After traumatic losses, José Sanchez Surille and his fellow fishermen in Yabucoa have been risking their lives to earn a living and feed their community.
Known by everyone as "Junior," José Sanchez Surille is a second generation fisherman in the municipality of Yabucoa, on the southeastern shore of Puerto Rico. The 65-year-old is President of La Puntita (The Little Point) Fishing Association at Guayanés Beach, where he leads a group of 16 fishermen and women.
Until a recent illness, his wife Maria also fished and ran the association's kiosk where fishermen sold their daily catch of grouper, red snapper, lobster, chapin, and conch directly to locals and commercial clients.
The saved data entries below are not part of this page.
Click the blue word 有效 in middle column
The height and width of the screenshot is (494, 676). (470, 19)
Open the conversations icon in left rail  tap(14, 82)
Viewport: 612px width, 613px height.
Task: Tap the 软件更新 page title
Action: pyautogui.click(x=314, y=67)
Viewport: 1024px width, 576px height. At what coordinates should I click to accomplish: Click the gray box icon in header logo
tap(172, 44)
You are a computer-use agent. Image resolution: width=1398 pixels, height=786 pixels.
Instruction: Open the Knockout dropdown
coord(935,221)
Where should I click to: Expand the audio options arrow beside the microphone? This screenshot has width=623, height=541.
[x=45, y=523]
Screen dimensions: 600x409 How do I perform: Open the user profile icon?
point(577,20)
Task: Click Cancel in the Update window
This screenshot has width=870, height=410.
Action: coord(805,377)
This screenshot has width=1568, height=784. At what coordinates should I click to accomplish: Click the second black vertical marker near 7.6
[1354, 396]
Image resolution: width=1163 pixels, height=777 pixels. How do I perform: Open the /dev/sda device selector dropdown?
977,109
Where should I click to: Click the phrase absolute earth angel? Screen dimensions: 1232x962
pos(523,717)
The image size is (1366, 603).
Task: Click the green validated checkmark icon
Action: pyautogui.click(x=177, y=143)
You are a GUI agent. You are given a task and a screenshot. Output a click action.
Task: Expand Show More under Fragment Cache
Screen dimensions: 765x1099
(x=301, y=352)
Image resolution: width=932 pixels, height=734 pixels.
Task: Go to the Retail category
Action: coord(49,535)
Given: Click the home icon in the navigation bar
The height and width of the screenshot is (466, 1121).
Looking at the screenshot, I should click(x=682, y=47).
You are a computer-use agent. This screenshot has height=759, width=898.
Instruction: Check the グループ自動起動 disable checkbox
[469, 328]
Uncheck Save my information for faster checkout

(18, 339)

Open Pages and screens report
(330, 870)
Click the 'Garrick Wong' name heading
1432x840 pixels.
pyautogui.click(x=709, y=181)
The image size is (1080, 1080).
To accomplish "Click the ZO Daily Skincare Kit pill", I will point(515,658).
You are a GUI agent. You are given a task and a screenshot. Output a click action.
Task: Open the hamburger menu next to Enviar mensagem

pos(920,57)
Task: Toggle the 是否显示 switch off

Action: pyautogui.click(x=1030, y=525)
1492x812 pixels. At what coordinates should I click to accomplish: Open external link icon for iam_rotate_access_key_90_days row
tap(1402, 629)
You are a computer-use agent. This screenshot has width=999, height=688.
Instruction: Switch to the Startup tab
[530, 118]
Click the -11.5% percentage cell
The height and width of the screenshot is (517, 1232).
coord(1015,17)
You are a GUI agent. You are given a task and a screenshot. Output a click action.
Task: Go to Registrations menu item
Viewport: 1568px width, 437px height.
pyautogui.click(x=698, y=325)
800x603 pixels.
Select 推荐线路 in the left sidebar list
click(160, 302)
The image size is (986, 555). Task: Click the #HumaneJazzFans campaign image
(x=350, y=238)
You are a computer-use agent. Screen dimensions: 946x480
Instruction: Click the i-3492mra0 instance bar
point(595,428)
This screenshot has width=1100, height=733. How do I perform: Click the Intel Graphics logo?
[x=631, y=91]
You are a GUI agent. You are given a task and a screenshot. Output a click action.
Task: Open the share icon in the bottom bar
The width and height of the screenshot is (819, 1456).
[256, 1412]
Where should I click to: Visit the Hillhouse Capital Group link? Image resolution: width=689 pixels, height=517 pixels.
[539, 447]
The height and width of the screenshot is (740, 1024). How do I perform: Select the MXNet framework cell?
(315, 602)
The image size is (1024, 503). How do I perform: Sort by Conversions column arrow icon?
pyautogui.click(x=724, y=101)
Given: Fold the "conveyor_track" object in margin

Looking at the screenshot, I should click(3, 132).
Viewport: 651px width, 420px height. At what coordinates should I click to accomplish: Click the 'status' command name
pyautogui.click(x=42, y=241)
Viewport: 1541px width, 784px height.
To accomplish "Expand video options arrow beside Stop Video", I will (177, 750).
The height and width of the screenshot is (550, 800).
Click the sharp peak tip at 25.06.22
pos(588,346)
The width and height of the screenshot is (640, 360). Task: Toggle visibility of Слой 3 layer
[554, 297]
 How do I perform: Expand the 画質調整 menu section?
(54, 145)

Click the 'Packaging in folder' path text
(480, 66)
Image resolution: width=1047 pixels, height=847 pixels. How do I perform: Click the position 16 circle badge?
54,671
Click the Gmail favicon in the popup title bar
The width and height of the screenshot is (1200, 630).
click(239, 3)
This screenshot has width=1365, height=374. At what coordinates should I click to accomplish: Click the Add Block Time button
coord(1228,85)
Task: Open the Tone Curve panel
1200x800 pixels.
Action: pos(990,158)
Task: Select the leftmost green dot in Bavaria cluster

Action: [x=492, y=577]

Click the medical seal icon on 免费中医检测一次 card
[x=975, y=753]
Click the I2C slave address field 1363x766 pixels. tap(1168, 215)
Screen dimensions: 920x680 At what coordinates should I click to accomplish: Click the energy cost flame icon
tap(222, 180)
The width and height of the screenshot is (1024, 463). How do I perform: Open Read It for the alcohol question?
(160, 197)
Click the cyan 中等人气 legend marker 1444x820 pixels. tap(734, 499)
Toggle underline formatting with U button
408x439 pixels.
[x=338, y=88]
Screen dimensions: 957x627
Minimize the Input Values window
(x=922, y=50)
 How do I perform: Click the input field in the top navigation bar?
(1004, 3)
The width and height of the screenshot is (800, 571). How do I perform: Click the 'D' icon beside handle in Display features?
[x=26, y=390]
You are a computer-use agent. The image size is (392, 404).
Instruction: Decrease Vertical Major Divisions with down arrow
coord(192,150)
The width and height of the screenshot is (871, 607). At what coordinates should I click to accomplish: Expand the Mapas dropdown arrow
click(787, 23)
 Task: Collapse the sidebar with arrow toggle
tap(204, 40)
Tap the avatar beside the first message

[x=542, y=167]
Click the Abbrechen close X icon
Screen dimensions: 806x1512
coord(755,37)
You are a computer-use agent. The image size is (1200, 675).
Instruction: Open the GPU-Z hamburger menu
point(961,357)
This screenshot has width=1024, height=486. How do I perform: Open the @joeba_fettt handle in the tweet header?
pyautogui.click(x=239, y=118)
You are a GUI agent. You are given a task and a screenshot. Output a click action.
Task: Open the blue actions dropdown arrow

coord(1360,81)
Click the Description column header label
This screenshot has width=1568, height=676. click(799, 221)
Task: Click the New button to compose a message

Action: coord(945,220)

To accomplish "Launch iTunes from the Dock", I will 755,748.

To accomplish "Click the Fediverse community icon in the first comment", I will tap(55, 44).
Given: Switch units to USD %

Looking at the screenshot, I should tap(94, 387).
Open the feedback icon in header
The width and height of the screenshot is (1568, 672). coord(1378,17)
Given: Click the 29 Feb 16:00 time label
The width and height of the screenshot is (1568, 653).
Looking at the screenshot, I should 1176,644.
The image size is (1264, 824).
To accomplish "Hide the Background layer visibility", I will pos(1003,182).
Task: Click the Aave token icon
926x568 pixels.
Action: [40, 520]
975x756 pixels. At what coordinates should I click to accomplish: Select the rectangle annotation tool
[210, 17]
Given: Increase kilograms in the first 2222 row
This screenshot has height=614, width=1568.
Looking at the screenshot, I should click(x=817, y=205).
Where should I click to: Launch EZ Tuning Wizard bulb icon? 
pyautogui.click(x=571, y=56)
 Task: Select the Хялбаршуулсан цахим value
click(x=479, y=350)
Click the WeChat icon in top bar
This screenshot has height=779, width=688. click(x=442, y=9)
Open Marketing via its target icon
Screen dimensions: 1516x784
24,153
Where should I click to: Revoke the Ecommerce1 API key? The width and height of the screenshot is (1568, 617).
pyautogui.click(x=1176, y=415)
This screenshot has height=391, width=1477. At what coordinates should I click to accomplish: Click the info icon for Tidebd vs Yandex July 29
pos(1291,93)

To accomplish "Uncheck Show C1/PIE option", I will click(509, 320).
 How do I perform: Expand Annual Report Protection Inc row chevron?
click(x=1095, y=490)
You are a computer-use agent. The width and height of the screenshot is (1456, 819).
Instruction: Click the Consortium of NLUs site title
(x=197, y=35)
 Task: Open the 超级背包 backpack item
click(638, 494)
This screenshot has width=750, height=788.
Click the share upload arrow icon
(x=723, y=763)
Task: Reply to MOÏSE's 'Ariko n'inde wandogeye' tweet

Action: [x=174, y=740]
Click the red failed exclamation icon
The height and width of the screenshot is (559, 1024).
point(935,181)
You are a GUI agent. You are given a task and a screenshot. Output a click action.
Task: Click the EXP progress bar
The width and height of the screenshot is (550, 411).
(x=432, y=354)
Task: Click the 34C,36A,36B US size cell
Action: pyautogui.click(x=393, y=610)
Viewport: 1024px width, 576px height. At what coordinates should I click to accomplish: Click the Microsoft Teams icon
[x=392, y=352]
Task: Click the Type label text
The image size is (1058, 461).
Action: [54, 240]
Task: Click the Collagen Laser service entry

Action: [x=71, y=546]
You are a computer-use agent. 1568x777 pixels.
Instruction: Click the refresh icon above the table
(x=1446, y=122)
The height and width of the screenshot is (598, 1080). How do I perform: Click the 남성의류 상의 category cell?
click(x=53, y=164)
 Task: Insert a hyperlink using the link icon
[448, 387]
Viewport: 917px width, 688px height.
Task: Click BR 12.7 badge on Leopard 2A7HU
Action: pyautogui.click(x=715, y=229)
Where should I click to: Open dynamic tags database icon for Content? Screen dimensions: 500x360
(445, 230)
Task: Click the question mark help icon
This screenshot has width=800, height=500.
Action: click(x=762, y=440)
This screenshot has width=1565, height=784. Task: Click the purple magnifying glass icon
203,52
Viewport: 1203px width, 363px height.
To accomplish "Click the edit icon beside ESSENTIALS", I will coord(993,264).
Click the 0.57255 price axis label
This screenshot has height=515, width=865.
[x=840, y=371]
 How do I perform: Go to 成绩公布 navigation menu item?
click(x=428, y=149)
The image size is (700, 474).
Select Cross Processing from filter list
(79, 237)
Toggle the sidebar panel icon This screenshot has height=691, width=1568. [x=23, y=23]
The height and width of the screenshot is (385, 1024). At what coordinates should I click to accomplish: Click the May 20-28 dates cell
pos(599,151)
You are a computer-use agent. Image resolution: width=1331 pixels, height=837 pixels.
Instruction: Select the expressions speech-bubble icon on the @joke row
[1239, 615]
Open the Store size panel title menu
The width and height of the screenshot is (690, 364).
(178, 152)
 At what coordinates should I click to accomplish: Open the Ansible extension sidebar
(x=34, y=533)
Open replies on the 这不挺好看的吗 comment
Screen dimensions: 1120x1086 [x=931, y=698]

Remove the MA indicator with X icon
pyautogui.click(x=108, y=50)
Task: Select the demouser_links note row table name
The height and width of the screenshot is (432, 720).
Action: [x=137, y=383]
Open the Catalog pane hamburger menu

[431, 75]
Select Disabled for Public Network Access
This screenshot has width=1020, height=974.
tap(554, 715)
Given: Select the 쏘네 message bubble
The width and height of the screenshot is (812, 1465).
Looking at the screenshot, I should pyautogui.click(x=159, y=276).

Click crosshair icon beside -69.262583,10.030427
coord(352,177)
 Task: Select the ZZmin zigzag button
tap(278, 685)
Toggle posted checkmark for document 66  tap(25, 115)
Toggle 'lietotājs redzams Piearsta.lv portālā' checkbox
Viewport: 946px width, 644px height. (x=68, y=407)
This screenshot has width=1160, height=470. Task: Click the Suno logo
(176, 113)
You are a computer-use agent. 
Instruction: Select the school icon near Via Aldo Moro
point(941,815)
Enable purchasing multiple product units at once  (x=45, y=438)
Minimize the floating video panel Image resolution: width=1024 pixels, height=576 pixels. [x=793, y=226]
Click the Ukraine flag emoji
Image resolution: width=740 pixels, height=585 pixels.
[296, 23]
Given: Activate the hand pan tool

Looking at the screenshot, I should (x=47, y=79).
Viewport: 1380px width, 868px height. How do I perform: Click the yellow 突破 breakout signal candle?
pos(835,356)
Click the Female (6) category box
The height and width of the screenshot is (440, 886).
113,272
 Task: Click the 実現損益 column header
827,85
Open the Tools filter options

His daughter and two of his sons carry on the family tradition but have been unable to return to fishing since the hurricane pounded the island.
Considered ground zero for Hurricane Maria, Yabucoa was the hardest hit municipality in Puerto Rico. The fishing association lost 95% of its infrastructure, including the local pier, the kiosk marketplace, 13 boats, 9 boat motors, 5 boat trailers, 700 traps, refrigerators, and freezers.
Junior says he felt a rush of panic when he first laid eyes on the fishing village after the hurricane. In his 43 years of fishing and battling storms, he had never witnessed such devastation. His fishing village and his livelihood were in tatters, and he wondered how his family and his fellow fishermen would carry on.
With panic causing a dramatic spike in his blood pressure, Junior was hospitalized for several days. But he's always been a fighter and understands what it takes to persevere. Once his blood pressure normalized, he was determined to get back on the ocean.
Resuming work with very limited supplies, Junior and his 16 colleagues have been forced to share 3 boats, compared to their usual 16. And, without a pier, the fishermen and women must anchor their boats offshore and swim their coolers full of product to the beachfront in the wee hours of the morning, between 1:00 and 2:00 am, which is a dangerous undertaking.
These courageous men and women have been risking their lives for the past year to earn a living and provide food for their community. In a fitting tribute, locals have taken to calling Junior and his colleagues "Warriors".
Thanks to generous donations from our supporters, Yabucoa's pier is being rebuilt and the fishing association has been given two new refrigerators to store its catch. We have also hired an engineer to assess the association's solar energy needs.
In the near future, the Paloma del Carmen Fund will provide the association with a new boat motor and solar panels so that it can be energy independent and no longer reliant on the island's weakened power grids.